> Set exercise
Reproduce the records below from their first line through the line containing "pos(271,156)", inclusive. Leave the pictures out of your copy.

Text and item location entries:
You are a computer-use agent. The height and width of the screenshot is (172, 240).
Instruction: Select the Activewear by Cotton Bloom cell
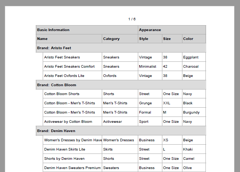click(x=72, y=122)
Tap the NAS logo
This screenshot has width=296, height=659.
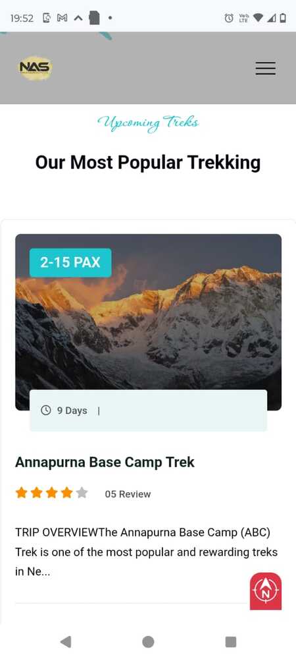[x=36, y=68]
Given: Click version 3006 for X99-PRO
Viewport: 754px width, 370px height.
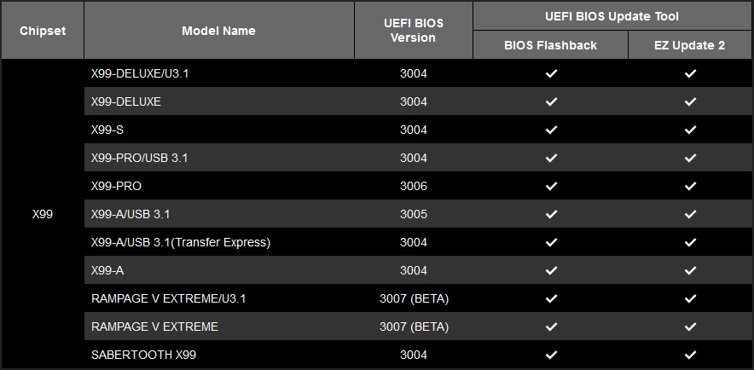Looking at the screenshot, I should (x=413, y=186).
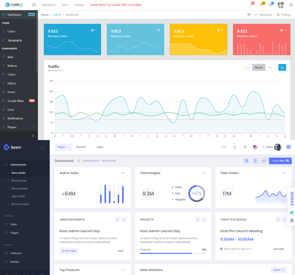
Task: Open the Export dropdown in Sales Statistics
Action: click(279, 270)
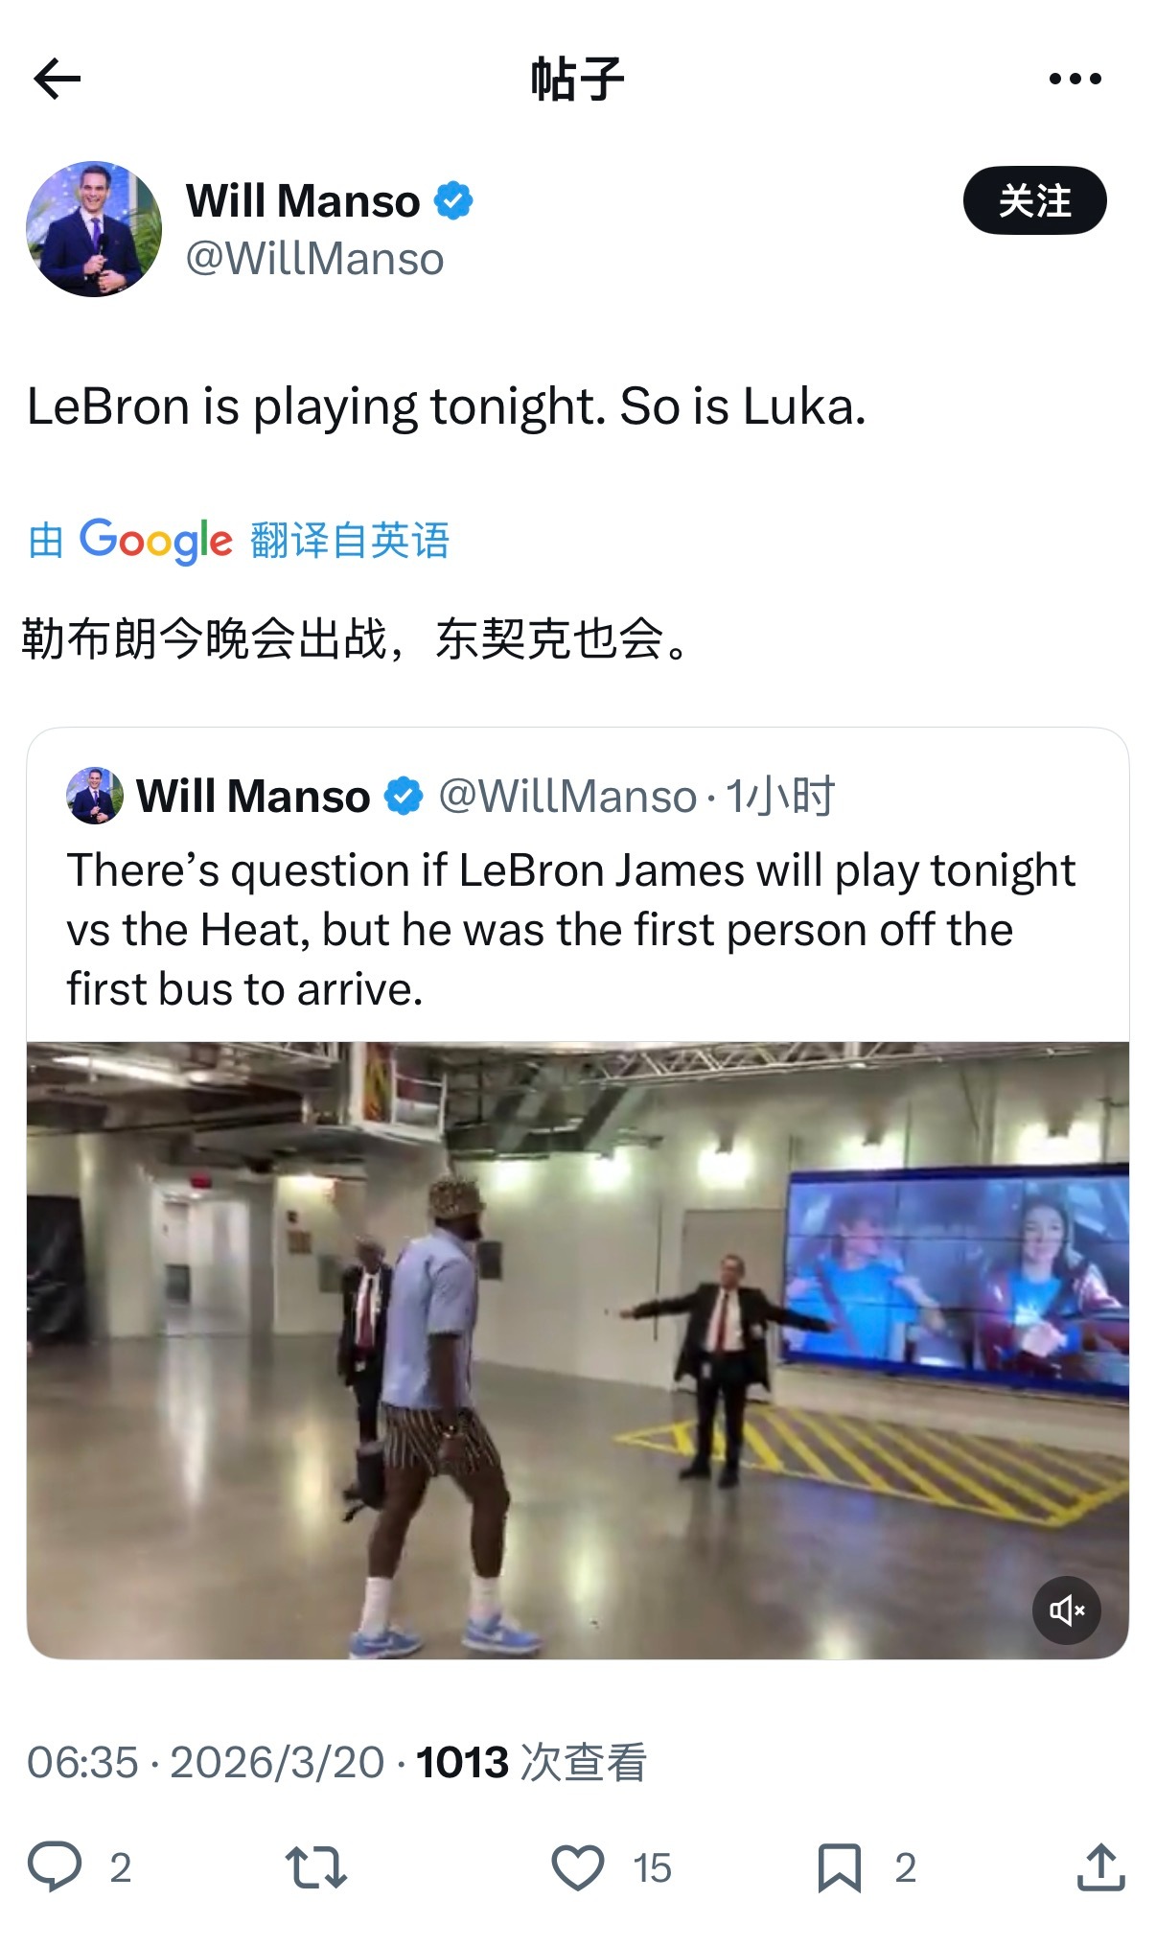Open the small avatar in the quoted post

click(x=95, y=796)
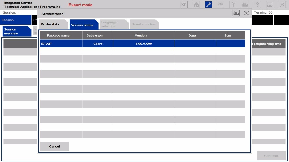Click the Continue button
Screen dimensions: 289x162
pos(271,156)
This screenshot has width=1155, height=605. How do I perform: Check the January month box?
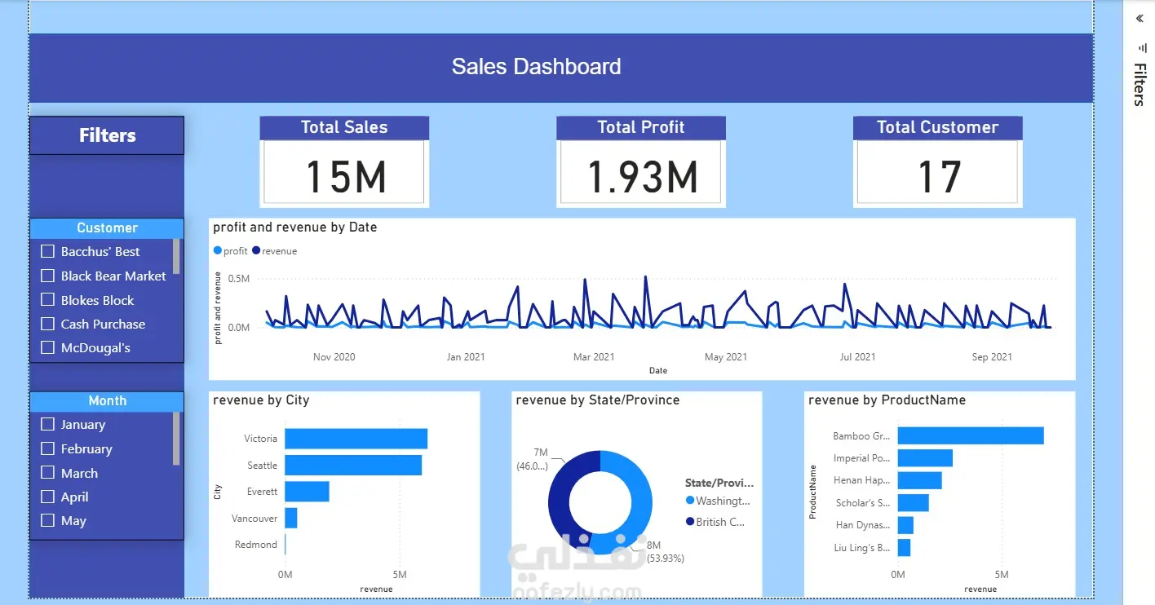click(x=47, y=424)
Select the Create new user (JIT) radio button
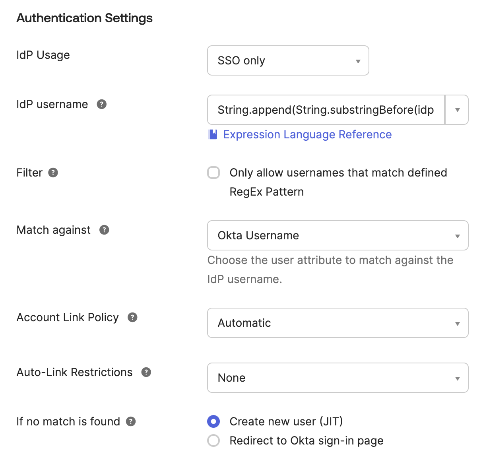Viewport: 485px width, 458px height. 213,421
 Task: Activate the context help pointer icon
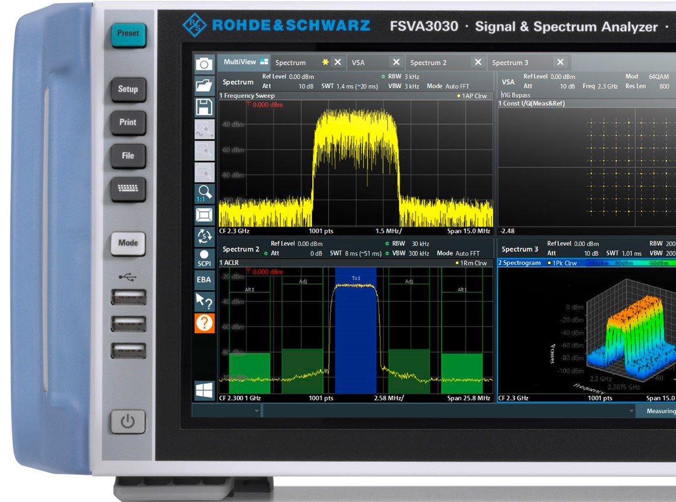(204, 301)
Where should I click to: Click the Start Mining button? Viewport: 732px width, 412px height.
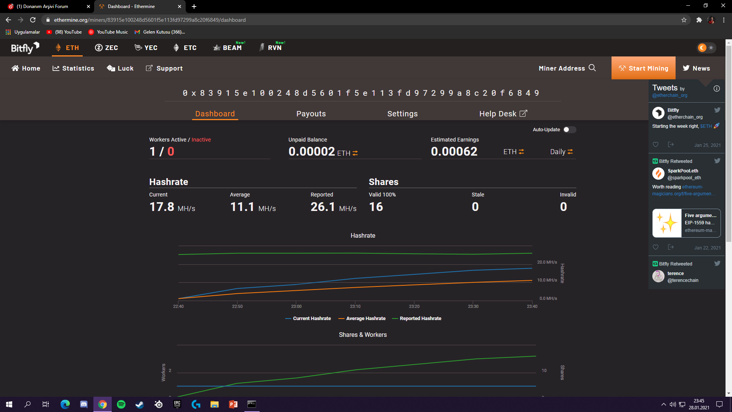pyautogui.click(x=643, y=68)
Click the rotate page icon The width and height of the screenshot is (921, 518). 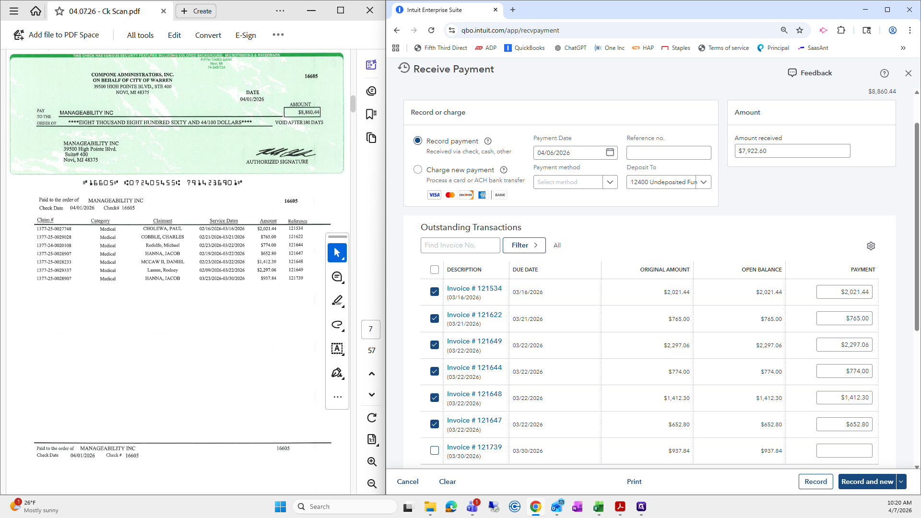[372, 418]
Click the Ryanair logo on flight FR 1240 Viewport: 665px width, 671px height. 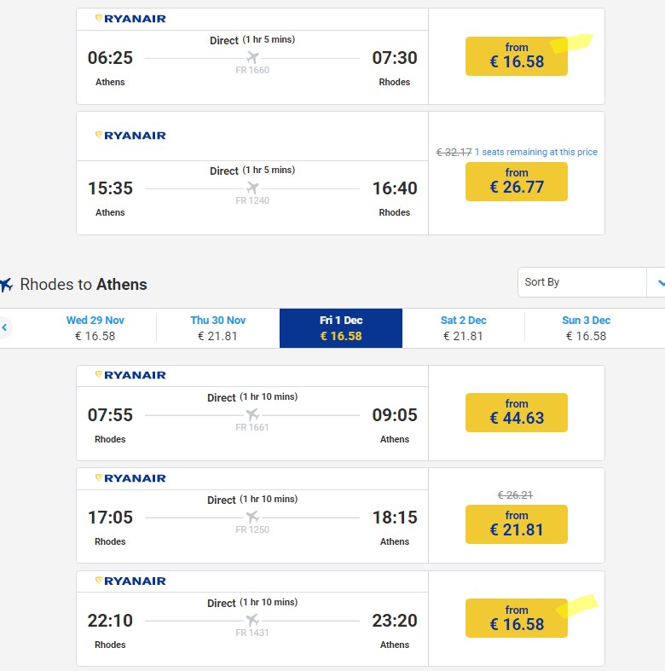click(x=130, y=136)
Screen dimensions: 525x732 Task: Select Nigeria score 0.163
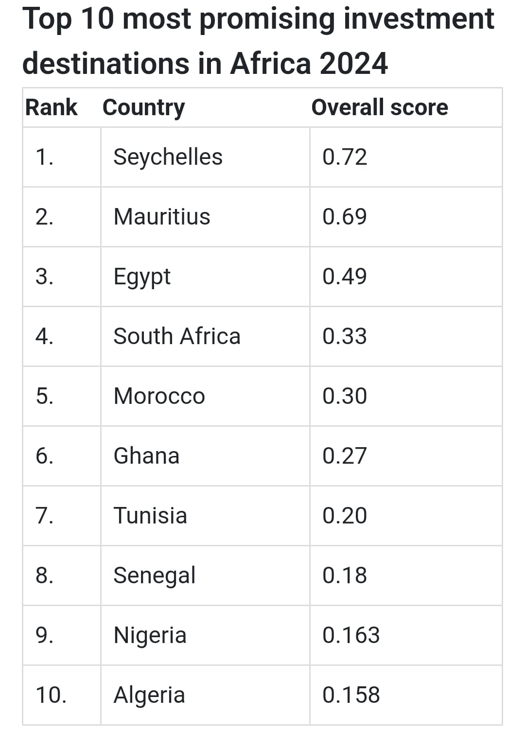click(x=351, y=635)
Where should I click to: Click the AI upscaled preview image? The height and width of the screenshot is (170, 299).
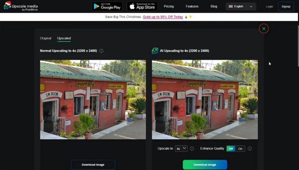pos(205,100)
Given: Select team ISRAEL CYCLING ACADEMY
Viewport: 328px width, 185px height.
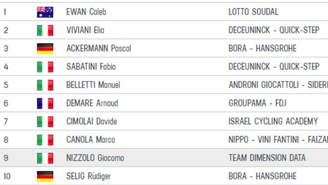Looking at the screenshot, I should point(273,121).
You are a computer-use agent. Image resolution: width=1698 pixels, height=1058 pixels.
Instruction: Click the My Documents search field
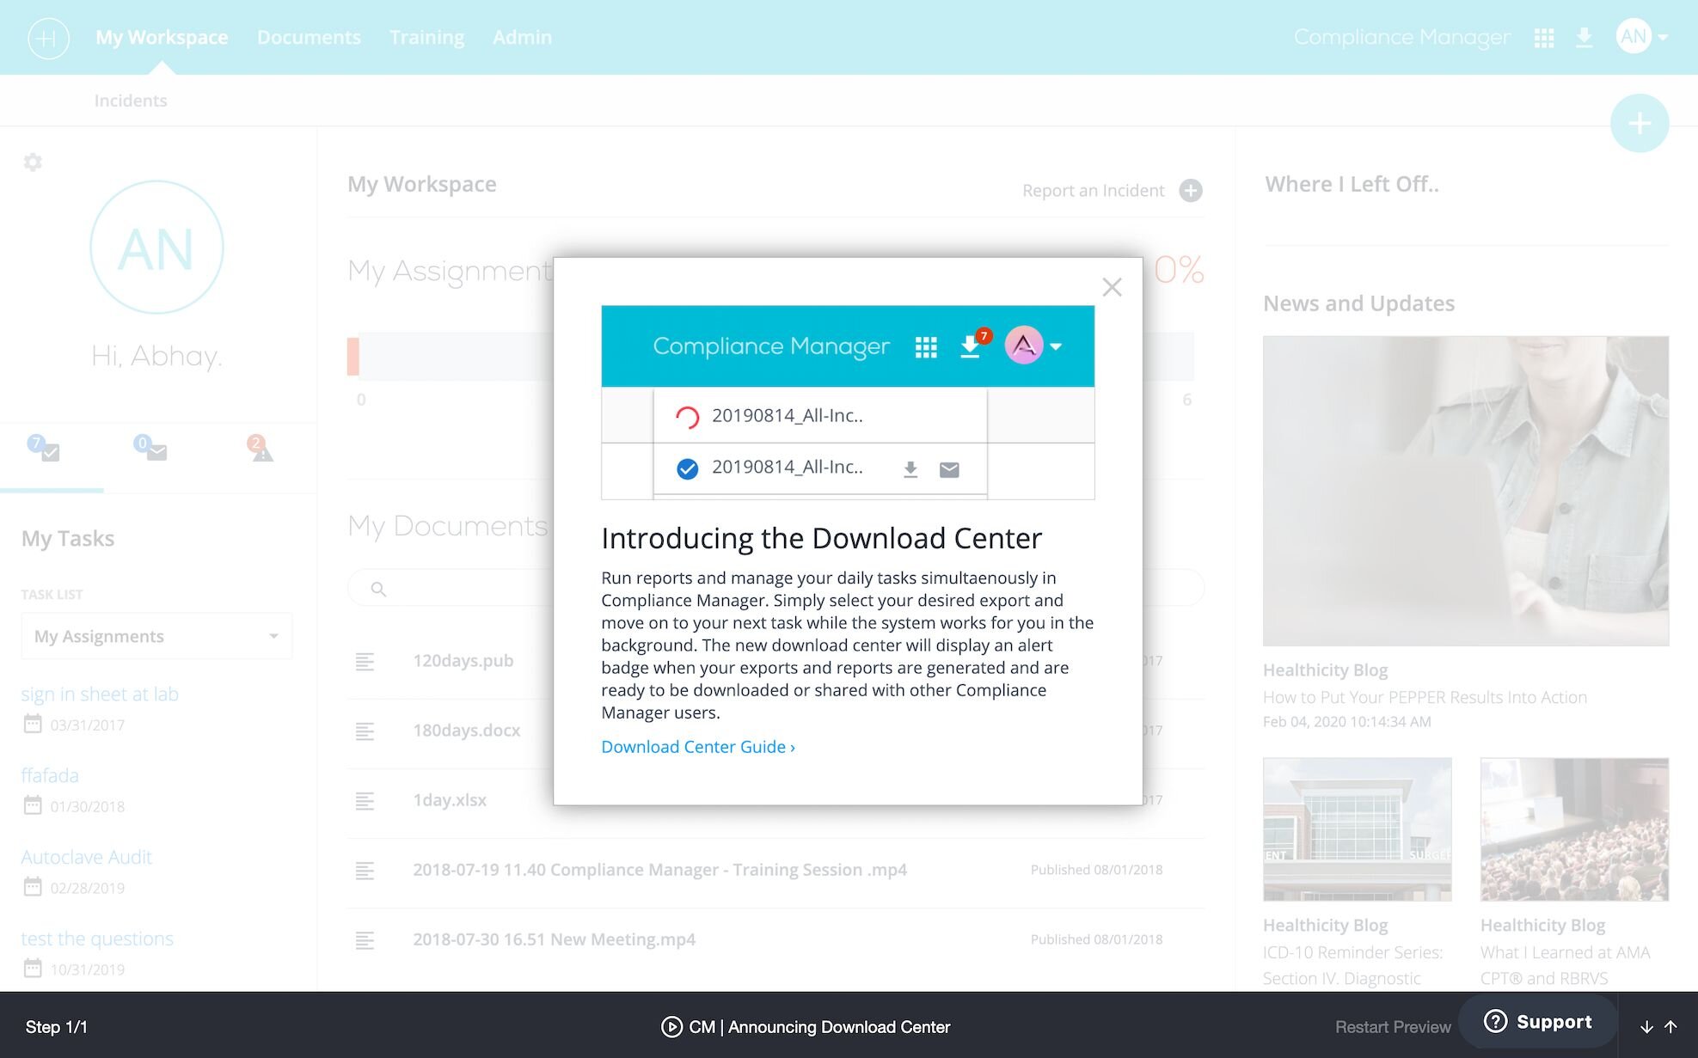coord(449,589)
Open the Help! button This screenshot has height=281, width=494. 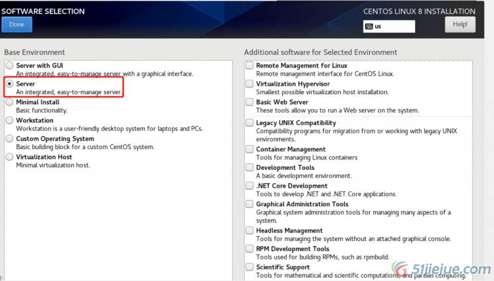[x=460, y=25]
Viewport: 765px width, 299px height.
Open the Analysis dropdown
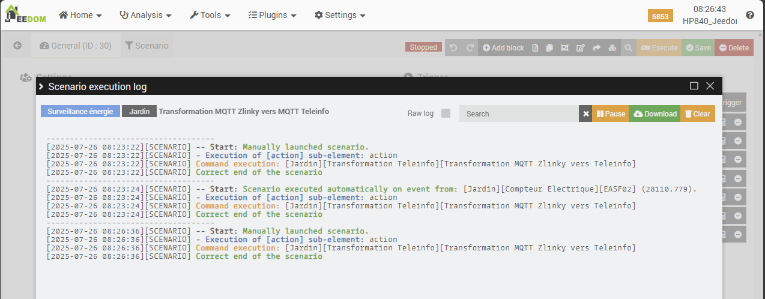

> Output for this task
You are a computer-use agent. The height and width of the screenshot is (172, 240).
Instruction: Select the Activewear by Cotton Bloom cell
click(x=72, y=122)
Tap the NAS logo
This screenshot has width=296, height=659.
[x=36, y=68]
Given: Click version 3006 for X99-PRO
Viewport: 754px width, 370px height.
Looking at the screenshot, I should (x=413, y=186).
Task: Open the Export dropdown in Sales Statistics
Action: click(279, 270)
Open the small avatar in the quoted post

click(x=95, y=796)
Click the Continue button
Screen dimensions: 289x162
pos(271,156)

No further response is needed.